Perstorp and 3D4Makers Launch Facilan™ C8 The World’s First Fifth Generation 3D Printing Material

Facilan™ C8 is a new kind of 3D printing material. Developed to be a functional 3D printing material for manufacturing, C8 has been optimized for high throughput, high-reliability applications in 3D printing. Designed and developed for manufacturing applications Facilan™ C8 is the first of a family of Facilan™ materials that will cater to enterprise, engineering and industrial users of 3D printing.

Facilan™ C8:

  • has higher impact strength than ABS.
  • has higher tensile strength than ABS.
  • is tougher than PLA.
  • is compostable at home.
  • has a luxuriously soft touch feel.
  • has the best layer adhesion properties of any FDM material.  
  • has the best surface quality of any FDM material.  
  • On most 3D printers there should be no visible layers in products 3D printed with Facilan™ C8. Products should be smooth with an even matte surface.
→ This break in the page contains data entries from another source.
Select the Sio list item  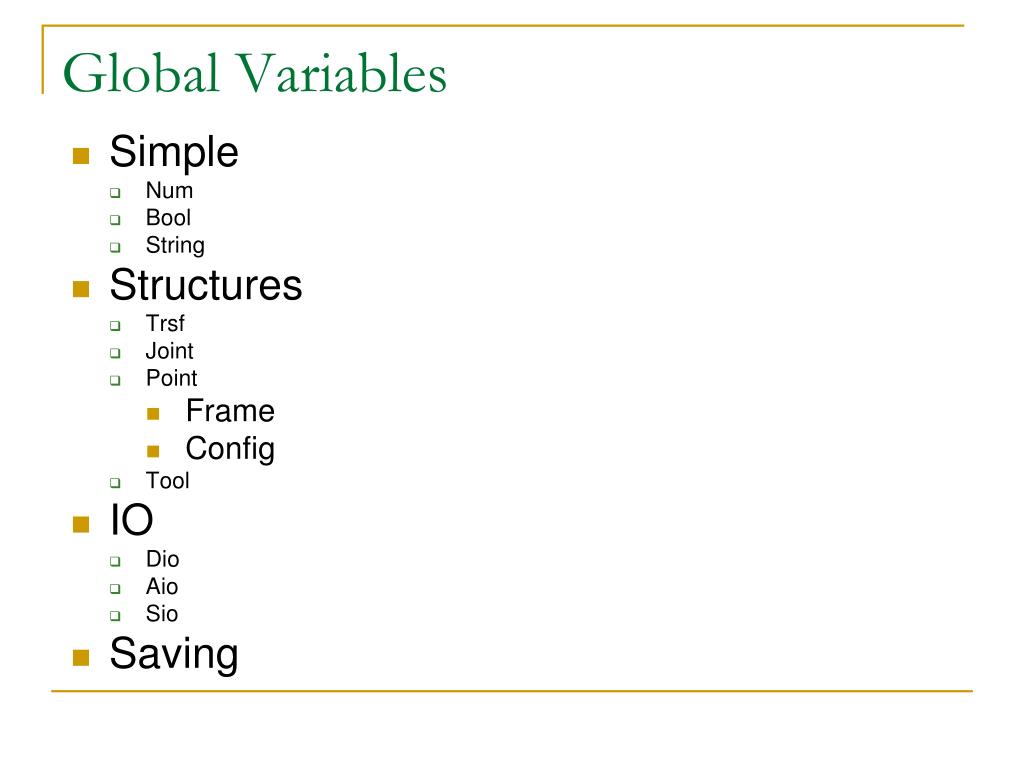(x=161, y=615)
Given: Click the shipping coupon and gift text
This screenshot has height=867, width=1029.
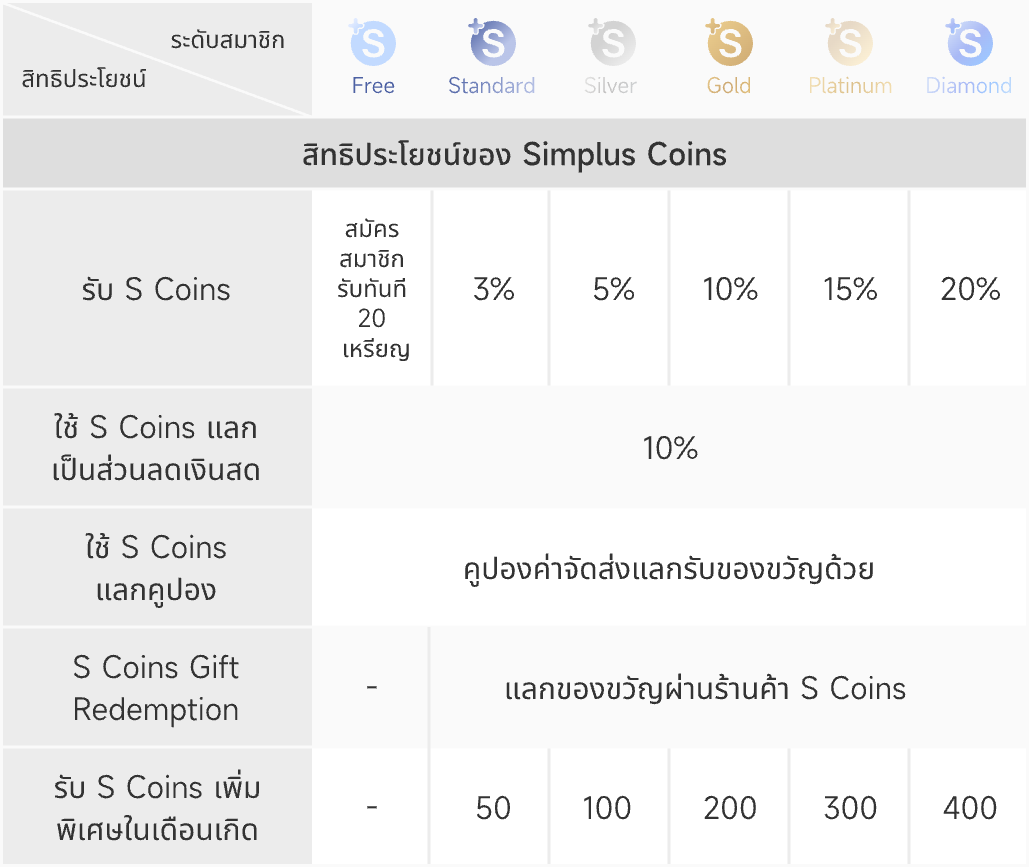Looking at the screenshot, I should (x=670, y=569).
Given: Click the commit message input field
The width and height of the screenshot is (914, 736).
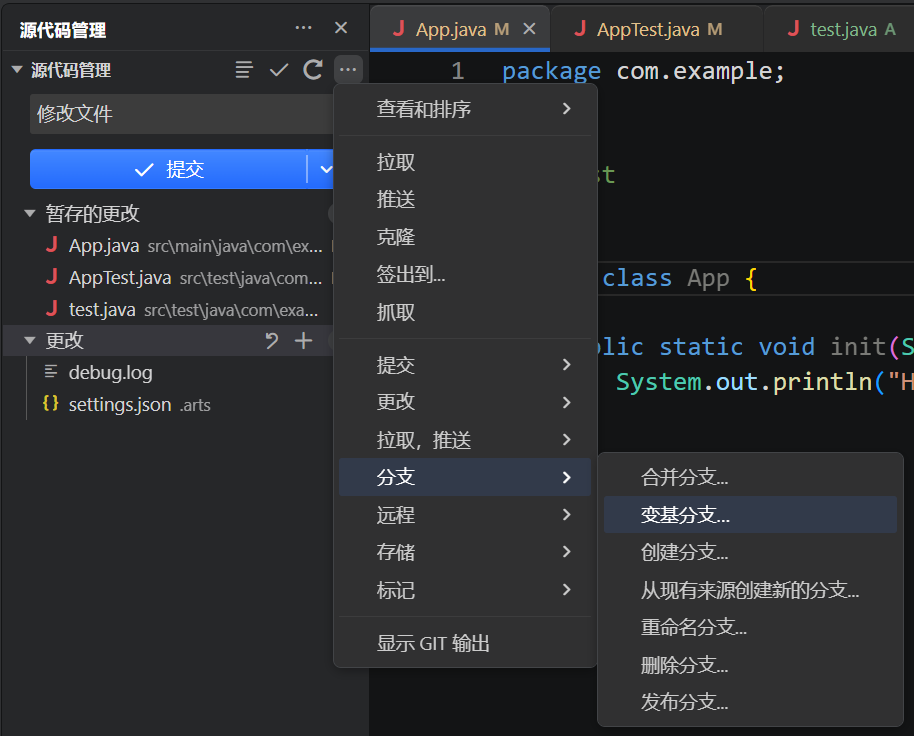Looking at the screenshot, I should pyautogui.click(x=182, y=114).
In short, C8 is a compostable, easy to print, high strength, soft touch 3D printing material with the smoothest surfaces of any FDM 3D printing material. C8 has been designed and developed to let companies manufacture 3D printed products with it. High-grade prototyping and demanding applications for makers also could be uses for the material, but what we hope that you’ll use it for is to manufacture.     

Facilan 3D Printing Material Grey Matte Additive Manufacturing three objects

How we got here.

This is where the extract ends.